A visita do papa bento XVI ao Brasil: um olhar pentecostal
Por: Elienai de Oliveira Carvalho Castellano

As igrejas denominadas de evangélicas1 chegaram ao Brasil em diferentes momentos com projetos missiológicos variados e seguindo trajetórias de configuração e afirmação também diversas2 , com um ritmo de crescimento que tem se mantido acelerado desde então. Há aproximadamente um século as igrejas pentecostais emergiram como uma vertente do protestantismo embasada em um fervor religioso incomum. Distinguem-se das igrejas do protestantismo histórico e de missão por defender a atualidade dos dons do Espírito Santo, com especial ênfase no dom de línguas (glossolalia), na cura divina e na crença da segunda vinda de Cristo.

O avanço pentecostal irá demonstrar sua originalidade ao extrapolar em muito o plano religioso, sobressaindo também como uma força social com uma extraordinária capacidade de influenciar o quadro social, econômico e político do país. Para Alexandre Carneiro 3, “O seu crescimento acelerado promove um desmonte na configuração religiosa do país, cujas principais seqüelas são debitadas às religiões afro-brasileiras e ao catolicismo”. O número de aderentes à fé pentecostal no Brasil é espantoso e impactante, tanto para as igrejas protestantes de onde saiu quanto para o catolicismo, religião majoritária no país, que mantinha em solo brasileiro uma hegemonia aparentemente inviolável.

Da importância do pentecostalismo para a religiosidade brasileira pode-se dizer que, devido à dimensão que este movimento religioso alcançou, tornou-se elemento integrante da sociedade e das religiões dos brasileiros, bem como em algo fundamental para um entendimento mais amplo da sociedade na atualidade.

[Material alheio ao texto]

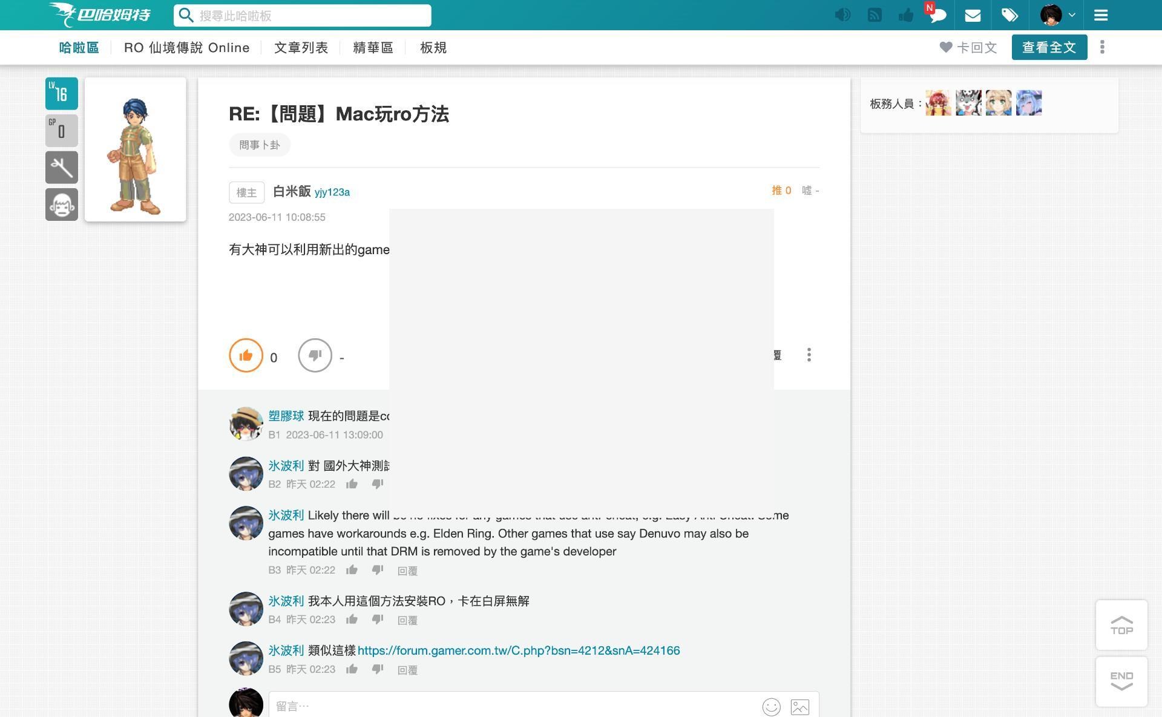Open 精華區 tab
1162x717 pixels.
pyautogui.click(x=373, y=48)
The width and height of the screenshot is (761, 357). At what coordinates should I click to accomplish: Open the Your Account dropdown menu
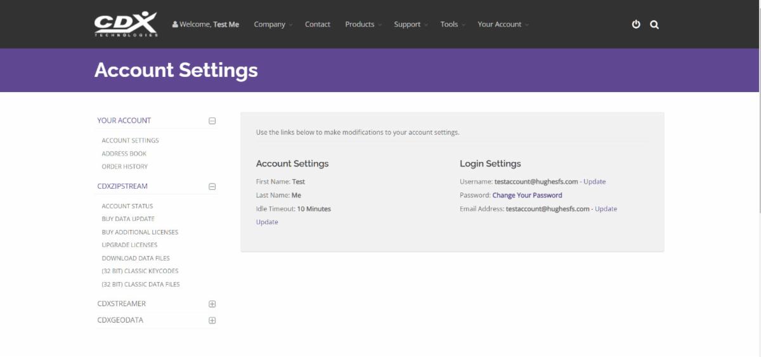503,24
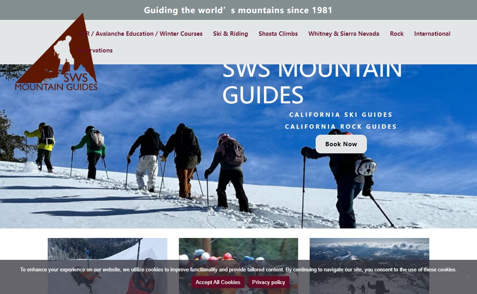The width and height of the screenshot is (477, 294).
Task: Open the helmeted group huddle thumbnail
Action: point(239,266)

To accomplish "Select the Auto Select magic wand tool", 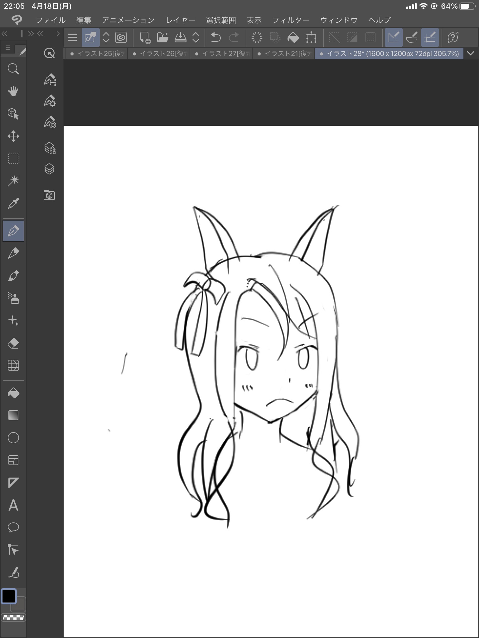I will pyautogui.click(x=13, y=181).
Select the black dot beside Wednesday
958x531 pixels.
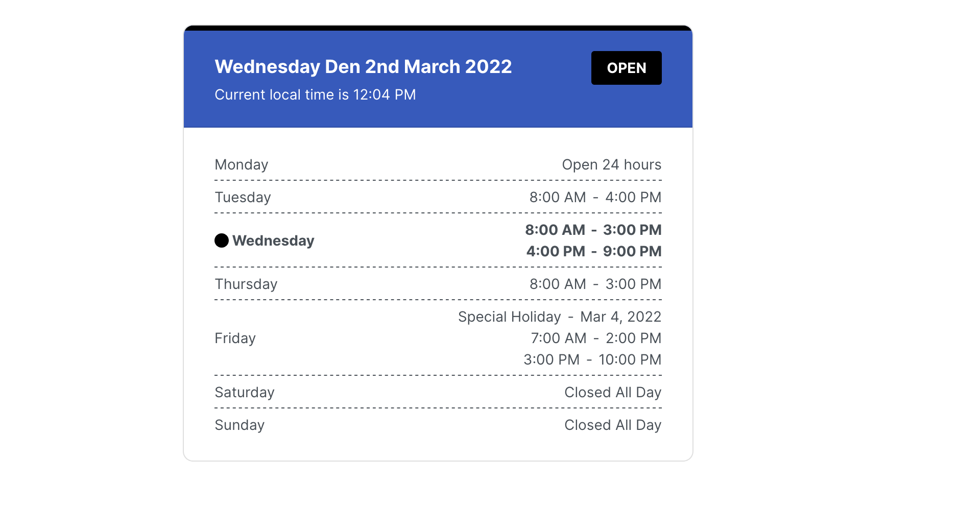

Tem contribuído para desvelar os rumos que tanto a cultura como a religião vem tomando, e está plenamente consolidado na dinâmica sócio-religiosa que move a sociedade brasileira.

Ainda que o catolicismo mantenha uma penetração capilar em muitos ambientes, conservando ainda muitos ligados a ele, claramente perde terreno. Um fato digno de nota é que apesar do Brasil ser considerado o país onde há o maior número de pessoas que se declaram católicas romanas no mundo ele também é o país com católicos romanos menos romanistas que se tem notícia. Uma pesquisa divulgada pelo Instituto Data Folha publicada no jornal Folha de São Paulo4 , em 06 de maio próximo passado, apontou que apenas 9% dos católicos romanos brasileiros se declaram hoje fiéis às doutrinas de sua igreja. Para a hierarquia da igreja o “bode expiatório” são as “seitas religiosas” como são chamadas, acintosamente, as igrejas pentecostais, pois ousaram desafiar sua supremacia como instância definidora do poder religioso. O uso do termo seita nos remete sempre ao mesmo ponto de partida, é usado por aquele grupo religioso dominante que se sente ameaçado pela concorrência. Foi assim com o cristianismo primitivo, foi assim com o protestantismo, é agora com os pentecostais.

Ari Pedro Oro5 lembra que o avanço pentecostal vai provocar uma reação católica mais intensa principalmente a partir da Conferência Nacional dos Bispos do Brasil (CNBB) em 1991. Embora em documentos a igreja católica reconheça a “existência de um pluralismo religioso e a necessidade da prática ecumênica e da abertura ao diálogo com as outras igrejas e religiões, cristãs e não-cristãs”, é evidente que representantes da hierarquia da igreja têm dificuldade em perceber o pentecostalismo como “um movimento religioso positivo que se expande por seus próprios méritos e que possui direito à existência”. Negá-lo e rechaçá-lo tem sido uma posição defendida e levada a cabo pela ala conservadora da igreja ao longo desses anos. Apesar de Ari Pedro Oro afirmar que “tudo isto, é importante frisar, sem adotar um discurso arrogante e autoritário”, não foi o que se viu nos acontecimentos recentes da visita da Papa ao Brasil, quando se percebeu a manutenção de uma atitude reducionista e um discurso que se mostrou tanto arrogante quanto autoritário, face àqueles que ainda hoje são considerados como desgarrados do rebanho e conspiradores da ordem estabelecida.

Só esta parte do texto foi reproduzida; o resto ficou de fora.